## Exercise details
Entries below include pictures. Output exactly the lines from the one with "This screenshot has width=1568, height=702." down to the one with "1568x632 pixels.", both ends included, and leave the pictures out.

## Task inputs
*****

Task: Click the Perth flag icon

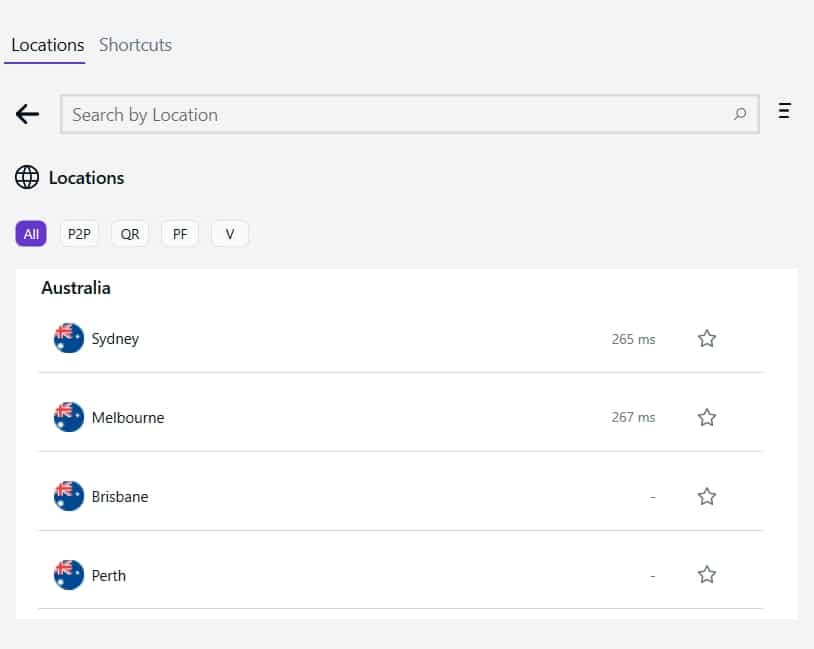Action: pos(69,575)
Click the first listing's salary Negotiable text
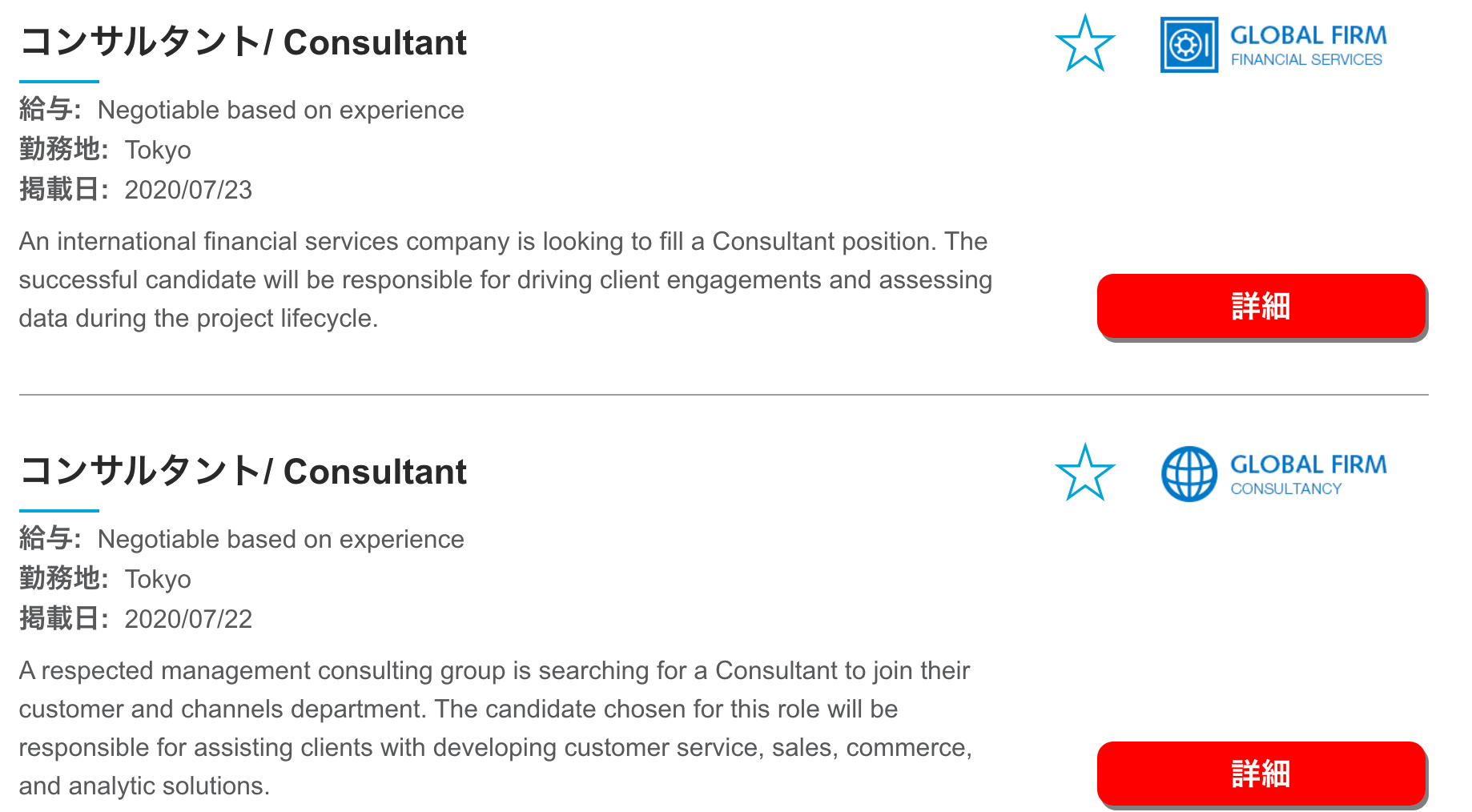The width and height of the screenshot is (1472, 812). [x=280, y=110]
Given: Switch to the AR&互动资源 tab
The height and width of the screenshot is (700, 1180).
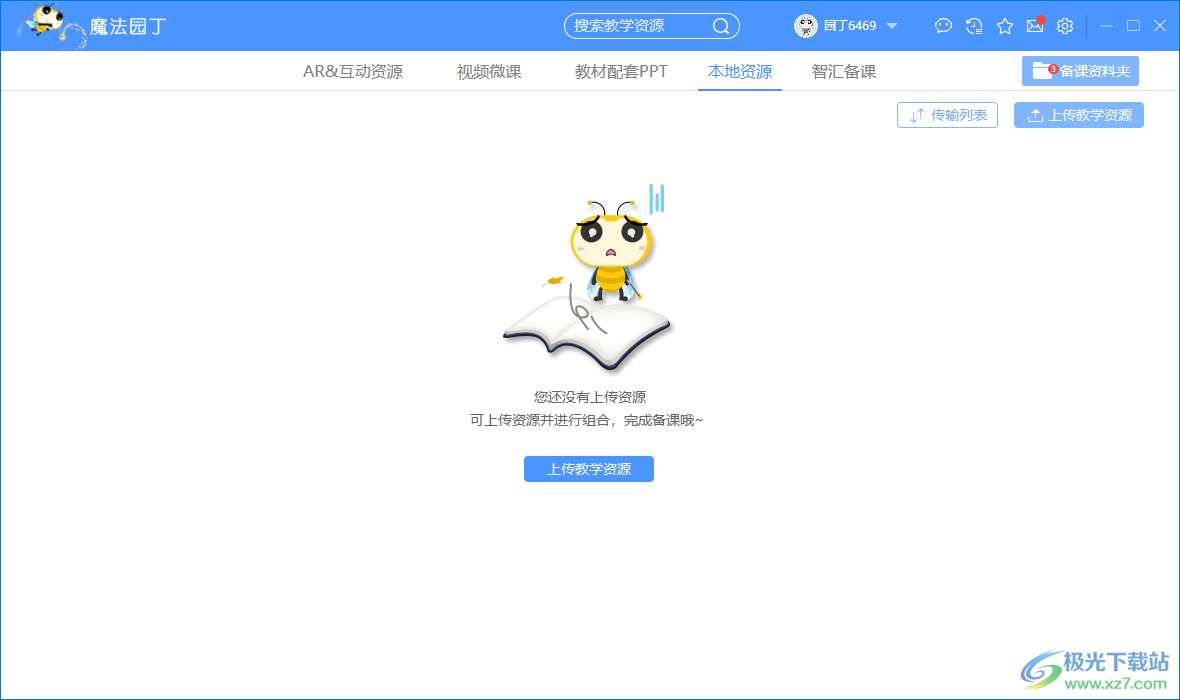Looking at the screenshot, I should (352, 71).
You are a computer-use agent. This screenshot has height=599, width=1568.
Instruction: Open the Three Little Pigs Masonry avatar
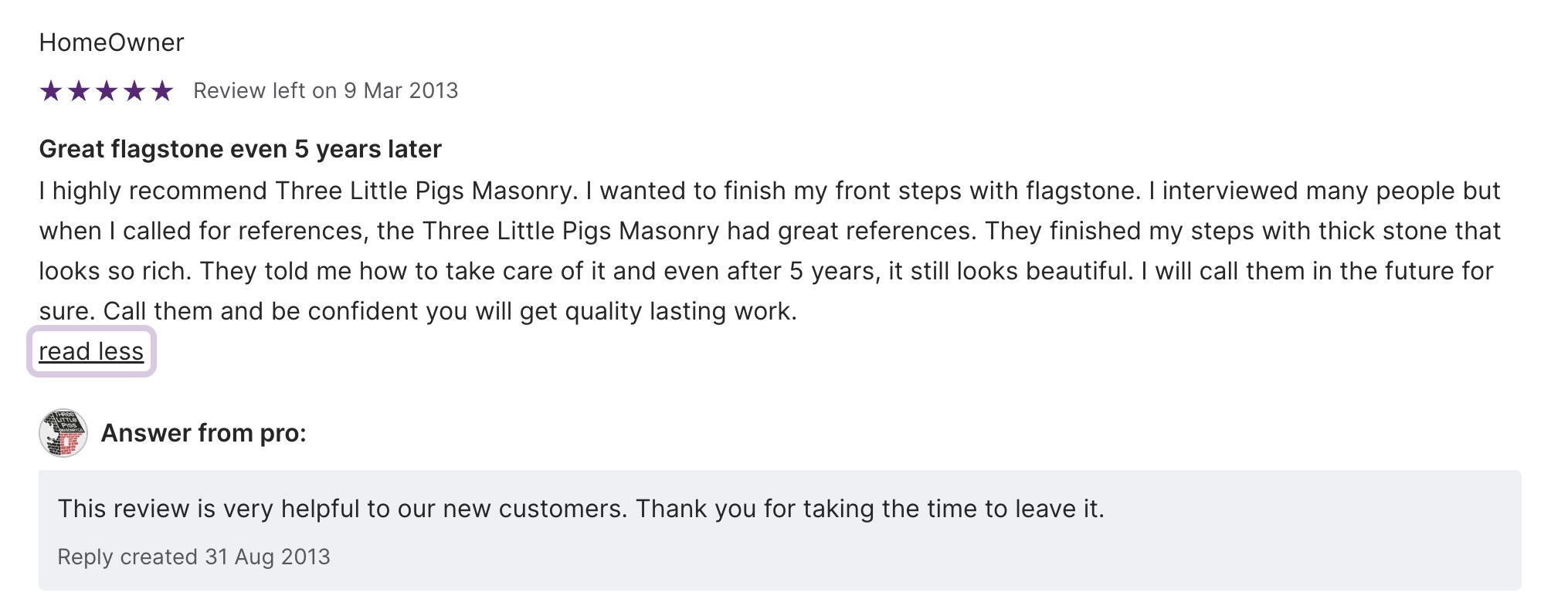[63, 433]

*****

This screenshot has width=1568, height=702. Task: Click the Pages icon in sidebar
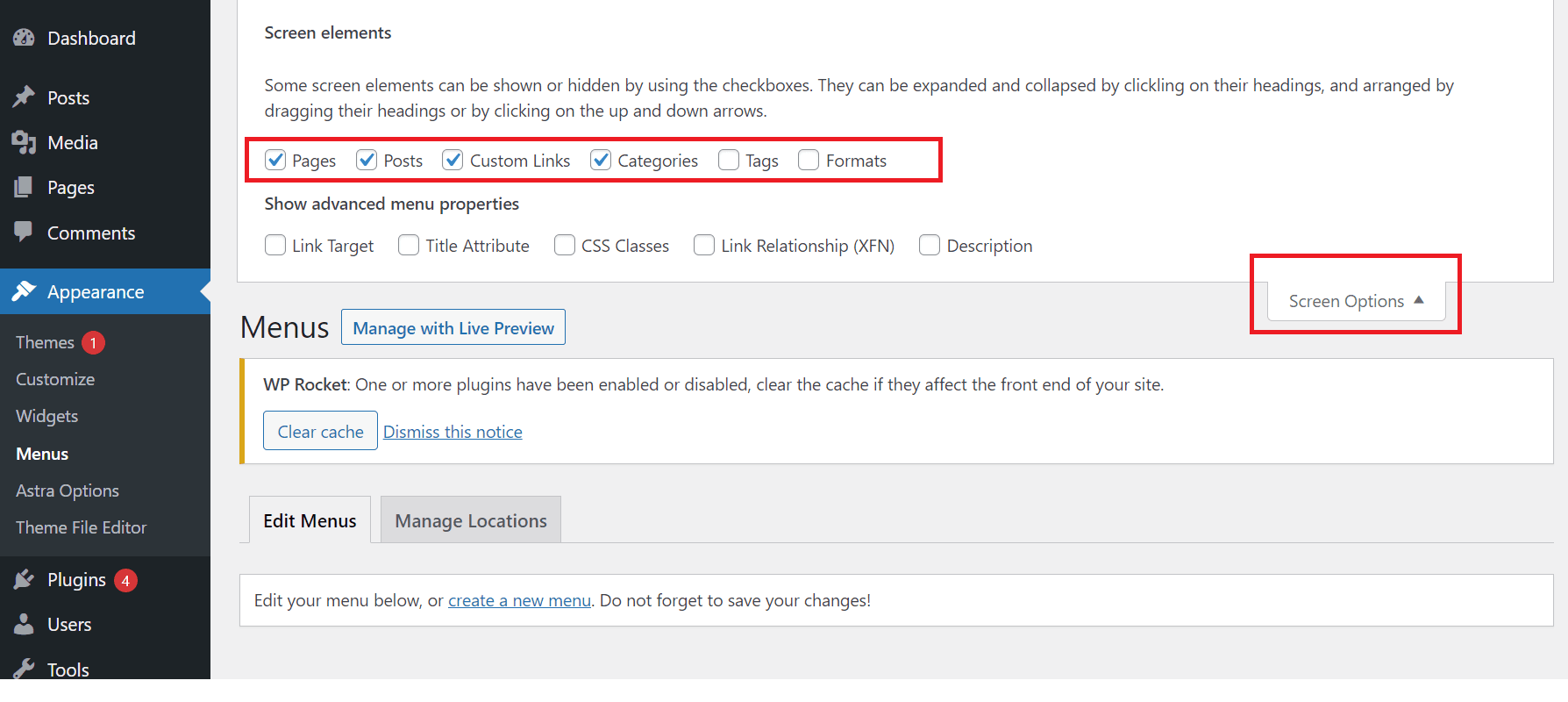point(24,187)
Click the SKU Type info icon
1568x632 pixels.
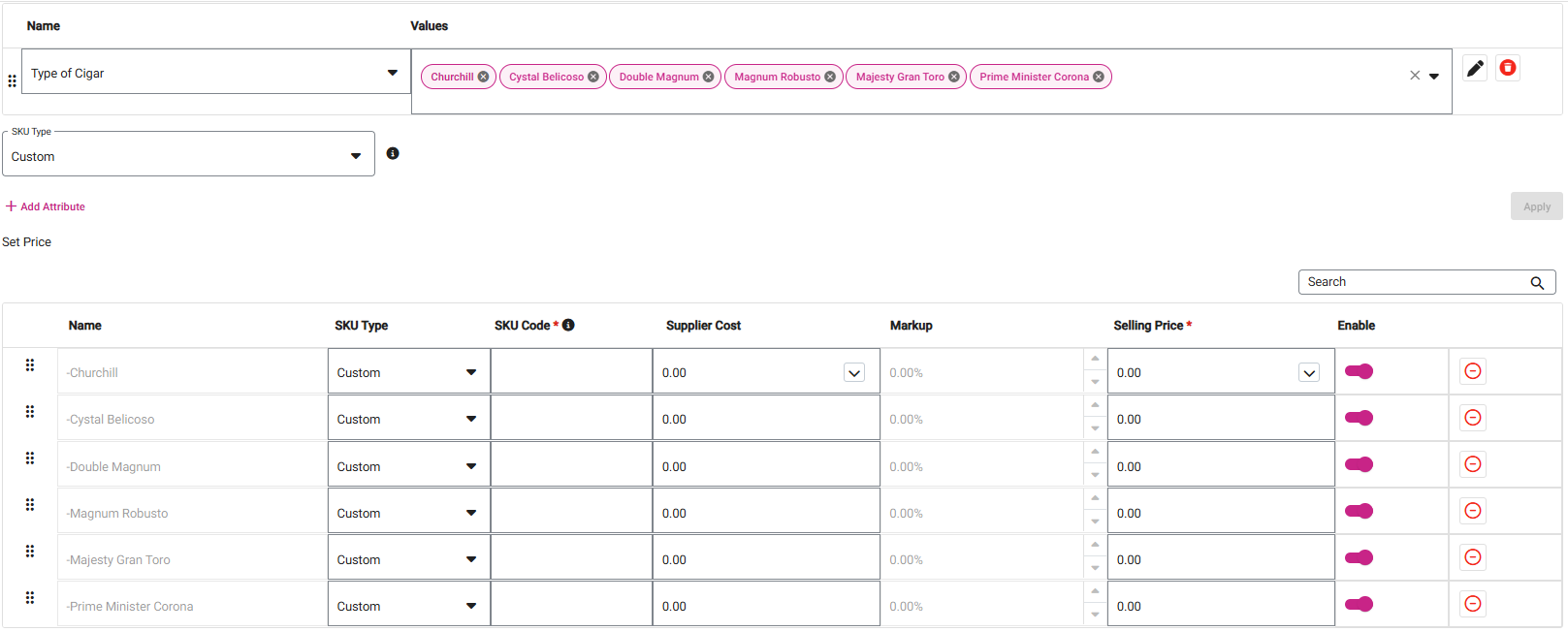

*****

## Solution to this task
This screenshot has width=1568, height=702. Task: Click the Pages icon in sidebar
point(24,187)
Click the SKU Type info icon
1568x632 pixels.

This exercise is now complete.